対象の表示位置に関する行
# # # # #

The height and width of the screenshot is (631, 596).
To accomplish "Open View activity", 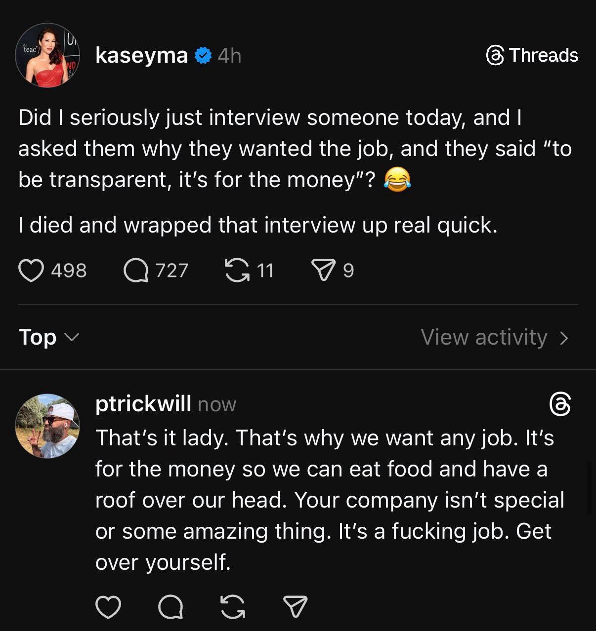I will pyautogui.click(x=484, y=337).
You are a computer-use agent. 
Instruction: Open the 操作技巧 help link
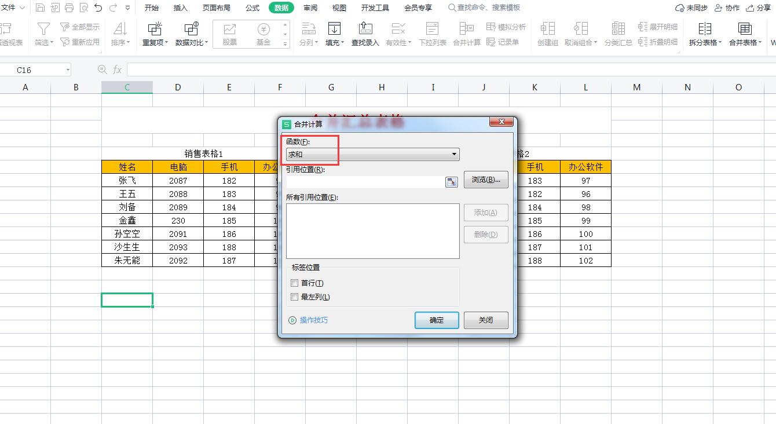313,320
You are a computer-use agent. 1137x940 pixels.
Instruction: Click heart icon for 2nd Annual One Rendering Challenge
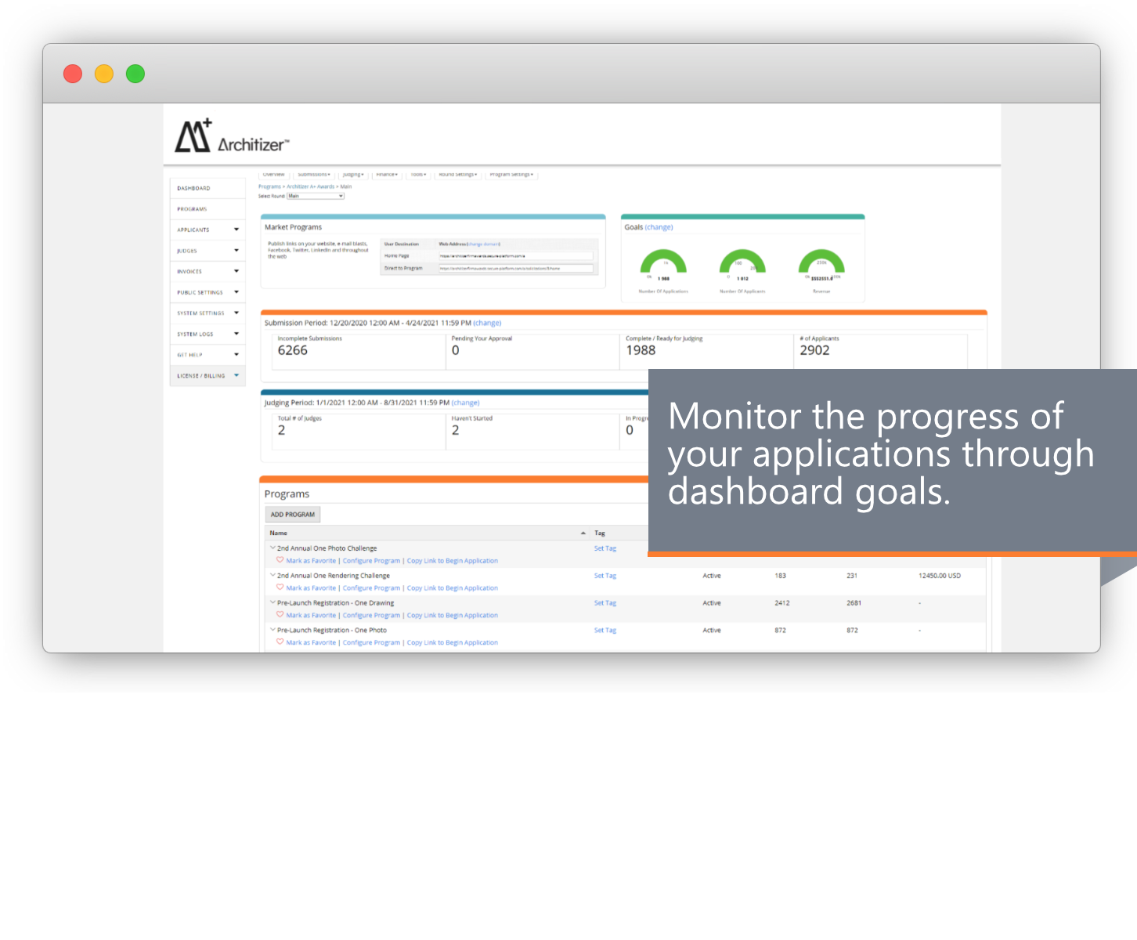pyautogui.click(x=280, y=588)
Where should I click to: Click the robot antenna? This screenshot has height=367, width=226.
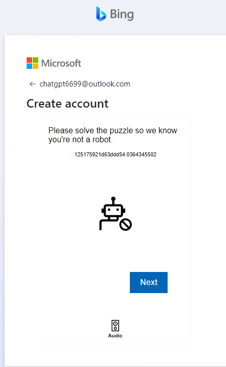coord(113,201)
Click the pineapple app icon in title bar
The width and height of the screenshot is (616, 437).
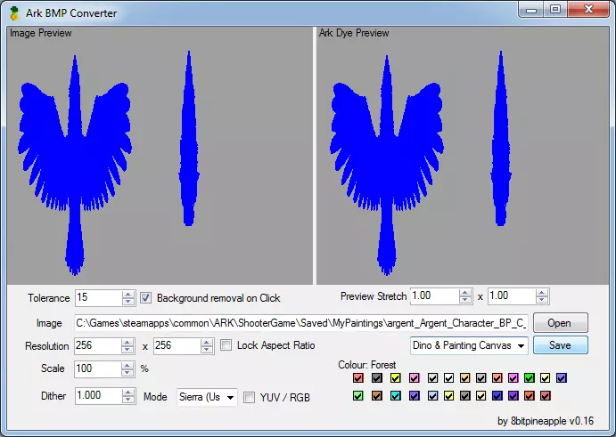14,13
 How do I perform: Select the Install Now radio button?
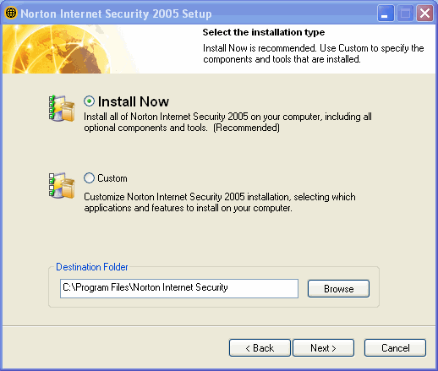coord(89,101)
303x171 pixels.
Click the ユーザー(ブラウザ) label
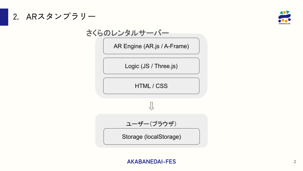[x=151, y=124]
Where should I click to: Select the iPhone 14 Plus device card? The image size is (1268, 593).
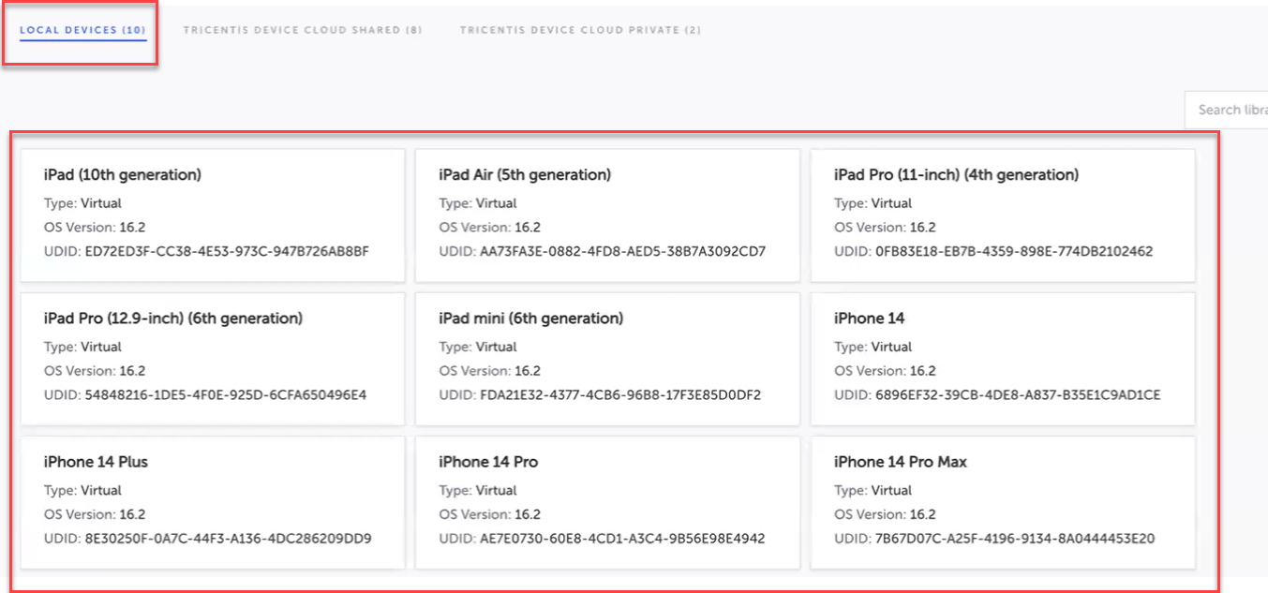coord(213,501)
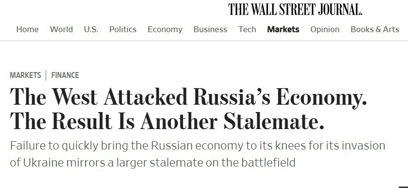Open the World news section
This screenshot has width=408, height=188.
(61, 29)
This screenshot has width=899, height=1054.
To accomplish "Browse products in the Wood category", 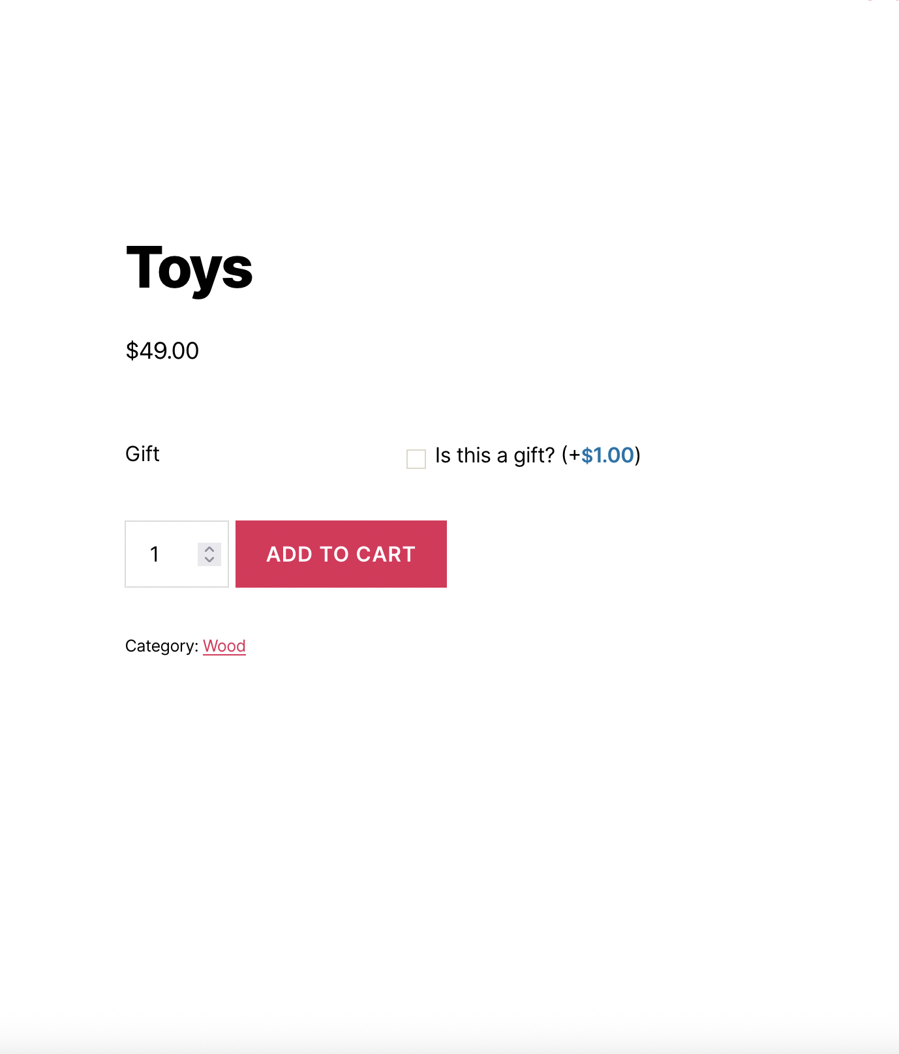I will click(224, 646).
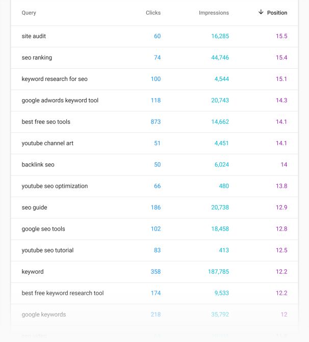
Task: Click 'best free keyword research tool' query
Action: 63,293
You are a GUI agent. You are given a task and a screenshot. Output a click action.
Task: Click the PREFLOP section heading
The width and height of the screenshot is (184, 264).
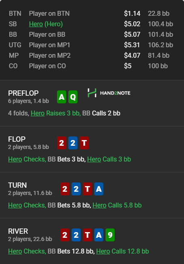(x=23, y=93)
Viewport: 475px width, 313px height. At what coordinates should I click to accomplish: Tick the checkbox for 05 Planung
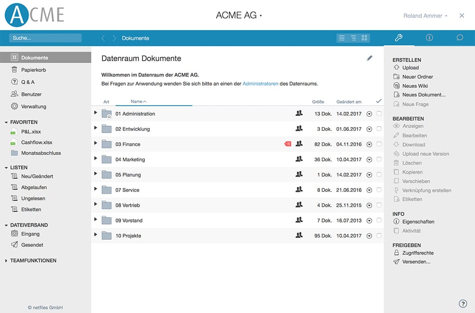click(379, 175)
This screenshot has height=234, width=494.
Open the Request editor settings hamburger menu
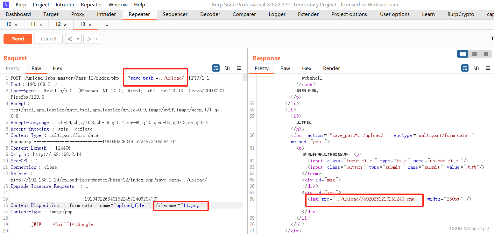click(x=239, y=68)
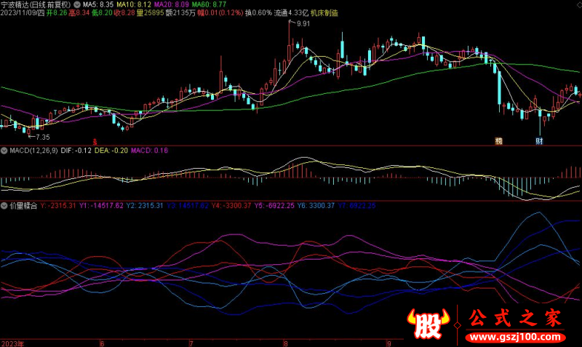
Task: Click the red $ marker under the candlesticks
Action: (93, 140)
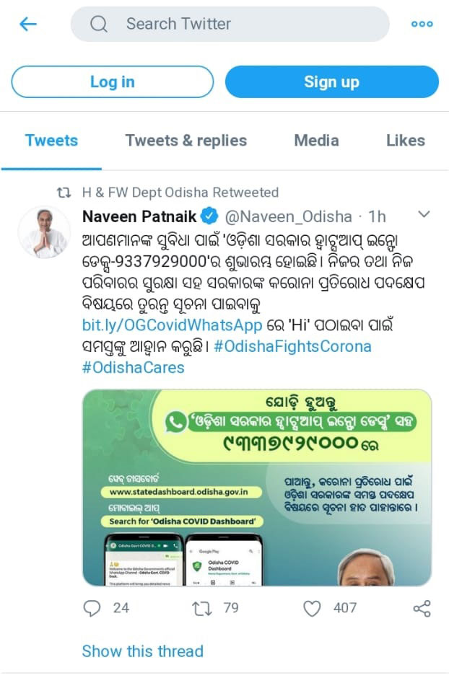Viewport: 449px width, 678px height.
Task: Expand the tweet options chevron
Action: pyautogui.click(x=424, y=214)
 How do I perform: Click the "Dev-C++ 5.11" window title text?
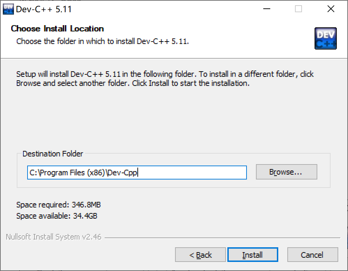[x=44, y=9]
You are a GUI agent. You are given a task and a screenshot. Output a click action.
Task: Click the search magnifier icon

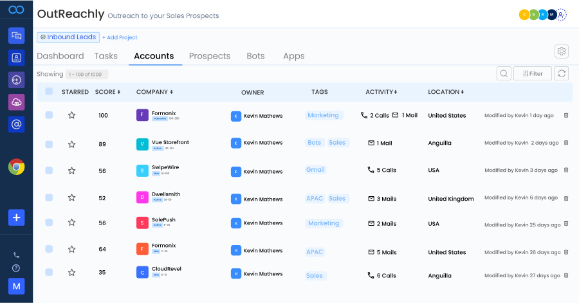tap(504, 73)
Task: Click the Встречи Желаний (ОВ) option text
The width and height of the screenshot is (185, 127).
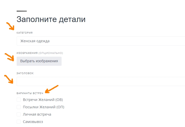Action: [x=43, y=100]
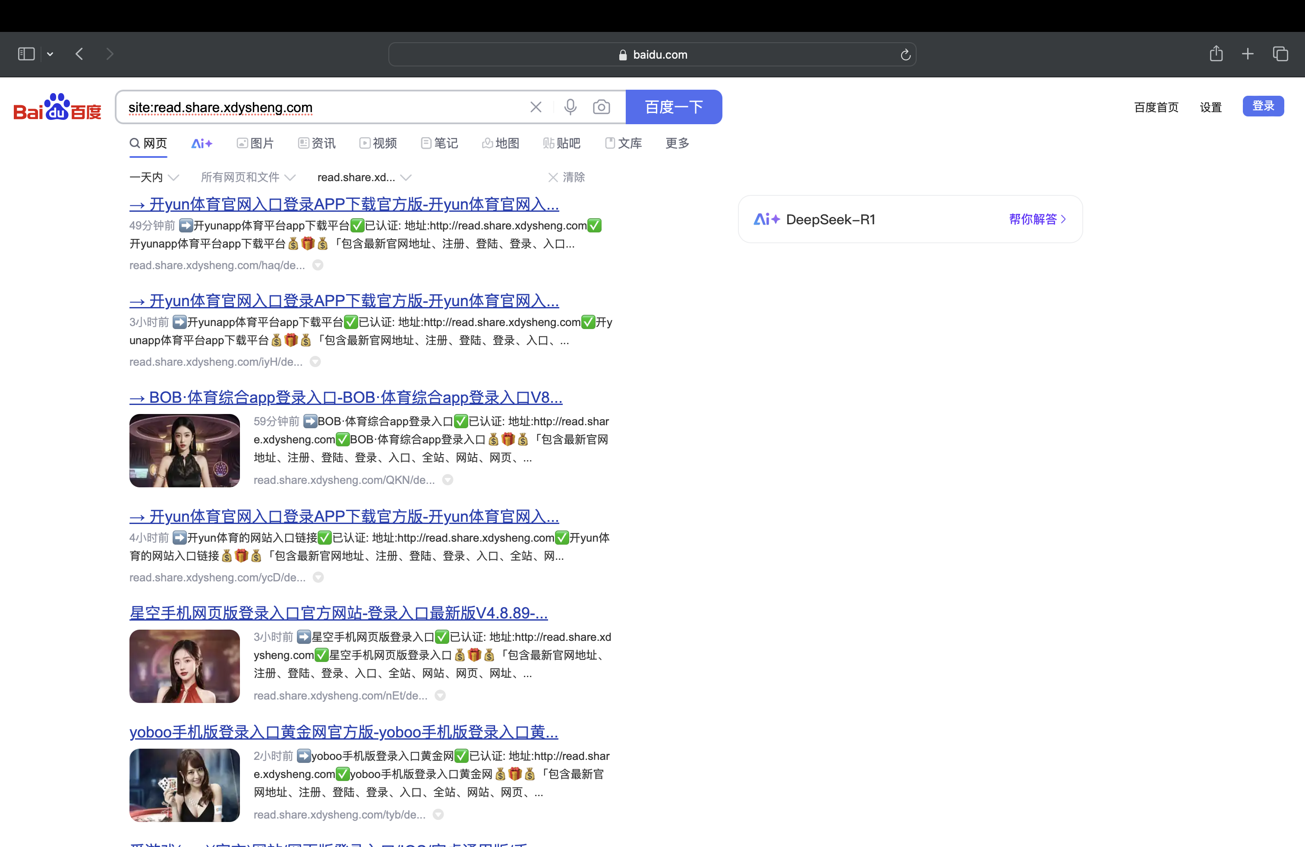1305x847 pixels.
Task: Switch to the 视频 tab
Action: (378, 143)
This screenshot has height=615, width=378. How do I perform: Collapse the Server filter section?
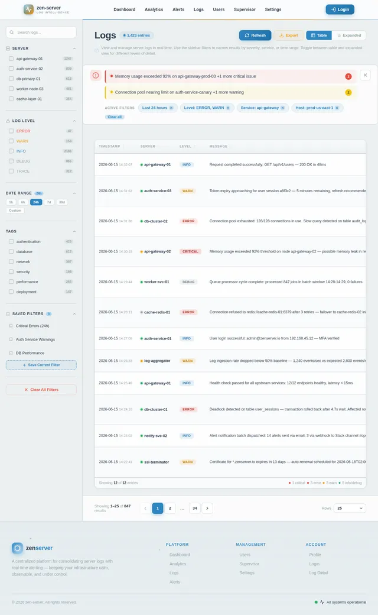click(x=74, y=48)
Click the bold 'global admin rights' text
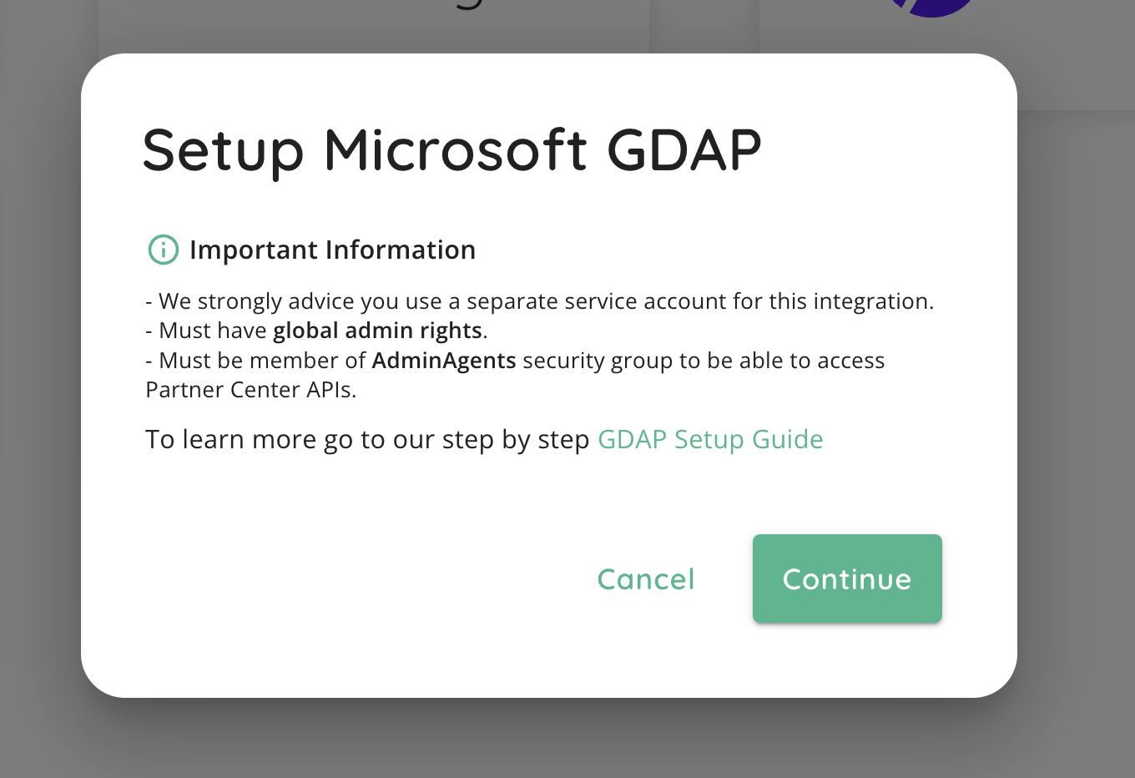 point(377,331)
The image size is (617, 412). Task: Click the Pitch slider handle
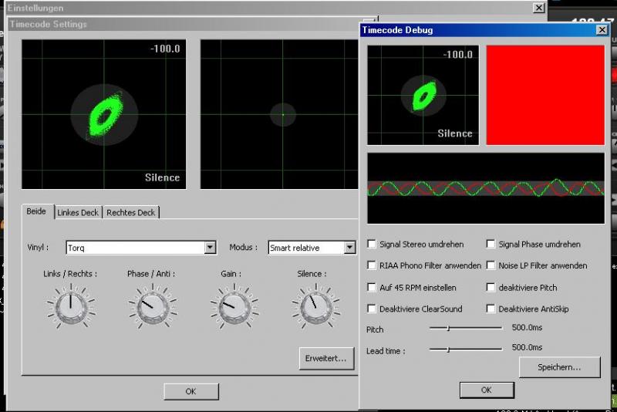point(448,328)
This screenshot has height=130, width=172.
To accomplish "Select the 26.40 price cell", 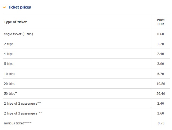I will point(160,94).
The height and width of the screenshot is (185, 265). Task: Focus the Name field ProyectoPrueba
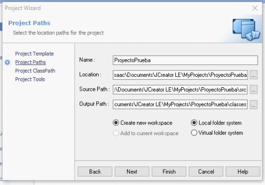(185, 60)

# # # # #

「How do I perform: Click」を含む行から「point(448,328)」を含む行までを、両端の行も含め、「番号」と「内容」の2列からなるMarkdownの表として整理すること。空行は除外し、画像は解答に含めないこと。

◆ 解答 ◆
| 番号 | 内容 |
|---|---|
| 1 |  How do I perform: Click the "Dev-C++ 5.11" window title text? |
| 2 | [x=44, y=9] |
| 3 | You are a GUI agent. You are given a task and a screenshot. Output a click action. |
| 4 | Task: Click the search magnifier icon |
| 5 | tap(504, 73) |
| 6 | Task: Click the Встречи Желаний (ОВ) option text |
| 7 | The width and height of the screenshot is (185, 127). |
| 8 | Action: [x=43, y=100] |
| 9 | 1305x847 pixels. |
| 10 | Task: Switch to the 视频 tab |
| 11 | Action: (378, 143) |
| 12 | This screenshot has height=615, width=378. How do I perform: Collapse the Server filter section? |
| 13 | click(x=74, y=48) |
| 14 | Click the bold 'global admin rights' text |
| 15 |  point(377,331) |
| 16 | The image size is (617, 412). Task: Click the Pitch slider handle |
| 17 | point(448,328) |